• **What is expected**: Set down, please, without alteration, the lines of the entries below from the first through the one containing "料金・先生さがし・勉強のお悩み、😊 [button] (93, 2502)".
>>>>>
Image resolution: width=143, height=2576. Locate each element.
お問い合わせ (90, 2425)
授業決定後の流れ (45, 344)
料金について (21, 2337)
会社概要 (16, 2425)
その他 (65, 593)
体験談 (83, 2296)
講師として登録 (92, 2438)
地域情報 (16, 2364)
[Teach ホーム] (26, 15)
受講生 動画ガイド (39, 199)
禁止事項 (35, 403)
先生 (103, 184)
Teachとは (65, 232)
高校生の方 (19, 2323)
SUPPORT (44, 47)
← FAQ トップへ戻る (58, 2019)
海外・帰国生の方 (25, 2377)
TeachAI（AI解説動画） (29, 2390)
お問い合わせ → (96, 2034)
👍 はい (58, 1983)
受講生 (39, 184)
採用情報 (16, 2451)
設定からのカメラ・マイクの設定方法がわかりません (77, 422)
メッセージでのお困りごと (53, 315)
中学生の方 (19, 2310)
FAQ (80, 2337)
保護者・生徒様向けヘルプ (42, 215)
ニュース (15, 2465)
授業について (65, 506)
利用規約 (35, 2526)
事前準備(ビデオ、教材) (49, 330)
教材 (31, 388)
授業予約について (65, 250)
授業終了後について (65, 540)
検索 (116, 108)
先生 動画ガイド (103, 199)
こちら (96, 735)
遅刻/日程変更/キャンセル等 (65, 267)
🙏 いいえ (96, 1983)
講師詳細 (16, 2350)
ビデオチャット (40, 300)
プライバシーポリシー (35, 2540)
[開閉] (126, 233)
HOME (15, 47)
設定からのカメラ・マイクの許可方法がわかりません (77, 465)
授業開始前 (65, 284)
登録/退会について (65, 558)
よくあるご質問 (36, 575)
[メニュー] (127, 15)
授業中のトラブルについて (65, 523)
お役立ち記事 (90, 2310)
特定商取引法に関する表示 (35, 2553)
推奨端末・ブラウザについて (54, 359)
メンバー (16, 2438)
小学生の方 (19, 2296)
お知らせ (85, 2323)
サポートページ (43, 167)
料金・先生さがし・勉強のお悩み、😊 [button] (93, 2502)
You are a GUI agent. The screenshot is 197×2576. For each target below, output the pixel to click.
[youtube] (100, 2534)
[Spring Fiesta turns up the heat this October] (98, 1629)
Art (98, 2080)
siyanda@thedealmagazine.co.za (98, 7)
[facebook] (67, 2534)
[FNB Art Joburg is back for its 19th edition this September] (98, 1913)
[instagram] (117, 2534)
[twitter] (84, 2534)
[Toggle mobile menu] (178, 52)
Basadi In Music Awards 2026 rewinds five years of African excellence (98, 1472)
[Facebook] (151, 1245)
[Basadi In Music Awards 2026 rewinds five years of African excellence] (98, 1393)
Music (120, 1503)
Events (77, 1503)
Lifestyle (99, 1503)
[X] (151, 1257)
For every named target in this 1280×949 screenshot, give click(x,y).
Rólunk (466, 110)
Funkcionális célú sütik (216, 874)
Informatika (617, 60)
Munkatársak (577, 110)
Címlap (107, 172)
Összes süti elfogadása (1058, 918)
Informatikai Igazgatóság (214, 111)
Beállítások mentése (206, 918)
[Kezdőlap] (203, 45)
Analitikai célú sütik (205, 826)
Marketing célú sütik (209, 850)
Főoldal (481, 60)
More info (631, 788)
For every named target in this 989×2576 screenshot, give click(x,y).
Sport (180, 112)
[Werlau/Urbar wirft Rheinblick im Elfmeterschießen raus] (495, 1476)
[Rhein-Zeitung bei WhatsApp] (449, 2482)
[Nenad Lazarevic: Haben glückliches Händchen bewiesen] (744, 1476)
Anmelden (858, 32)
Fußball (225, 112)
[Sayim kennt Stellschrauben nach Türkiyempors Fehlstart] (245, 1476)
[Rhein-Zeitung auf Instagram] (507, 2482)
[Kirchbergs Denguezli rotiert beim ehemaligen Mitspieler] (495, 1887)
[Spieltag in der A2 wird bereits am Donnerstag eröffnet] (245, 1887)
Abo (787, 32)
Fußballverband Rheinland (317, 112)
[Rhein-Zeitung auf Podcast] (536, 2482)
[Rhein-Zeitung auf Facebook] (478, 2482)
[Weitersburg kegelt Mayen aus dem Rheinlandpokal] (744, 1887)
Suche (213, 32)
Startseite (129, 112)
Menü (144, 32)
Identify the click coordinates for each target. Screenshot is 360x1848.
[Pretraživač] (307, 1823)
<<<<<
• **Result**:
Image resolution: width=143, height=2576. Locate each element.
お問い合わせ (90, 2425)
授業決定後の流れ (45, 344)
料金について (21, 2337)
会社概要 (16, 2425)
その他 (65, 593)
体験談 (83, 2296)
講師として登録 (92, 2438)
地域情報 (16, 2364)
[Teach ホーム] (26, 15)
受講生 動画ガイド (39, 199)
禁止事項 (35, 403)
先生 (103, 184)
Teachとは (65, 232)
高校生の方 (19, 2323)
SUPPORT (44, 47)
← FAQ トップへ戻る (58, 2019)
海外・帰国生の方 (25, 2377)
TeachAI（AI解説動画） (29, 2390)
お問い合わせ → (96, 2034)
👍 はい (58, 1983)
受講生 (39, 184)
採用情報 (16, 2451)
設定からのカメラ・マイクの設定方法がわかりません (77, 422)
メッセージでのお困りごと (53, 315)
中学生の方 (19, 2310)
FAQ (80, 2337)
保護者・生徒様向けヘルプ (42, 215)
ニュース (15, 2465)
授業について (65, 506)
利用規約 (35, 2526)
事前準備(ビデオ、教材) (49, 330)
教材 (31, 388)
授業予約について (65, 250)
授業終了後について (65, 540)
検索 (116, 108)
先生 動画ガイド (103, 199)
こちら (96, 735)
遅刻/日程変更/キャンセル等 (65, 267)
🙏 いいえ (96, 1983)
講師詳細 (16, 2350)
ビデオチャット (40, 300)
プライバシーポリシー (35, 2540)
[開閉] (126, 233)
HOME (15, 47)
設定からのカメラ・マイクの許可方法がわかりません (77, 465)
授業開始前 (65, 284)
登録/退会について (65, 558)
よくあるご質問 (36, 575)
[メニュー] (127, 15)
授業中のトラブルについて (65, 523)
お役立ち記事 (90, 2310)
特定商取引法に関する表示 (35, 2553)
推奨端末・ブラウザについて (54, 359)
メンバー (16, 2438)
小学生の方 (19, 2296)
お知らせ (85, 2323)
サポートページ (43, 167)
料金・先生さがし・勉強のお悩み、😊 [button] (93, 2502)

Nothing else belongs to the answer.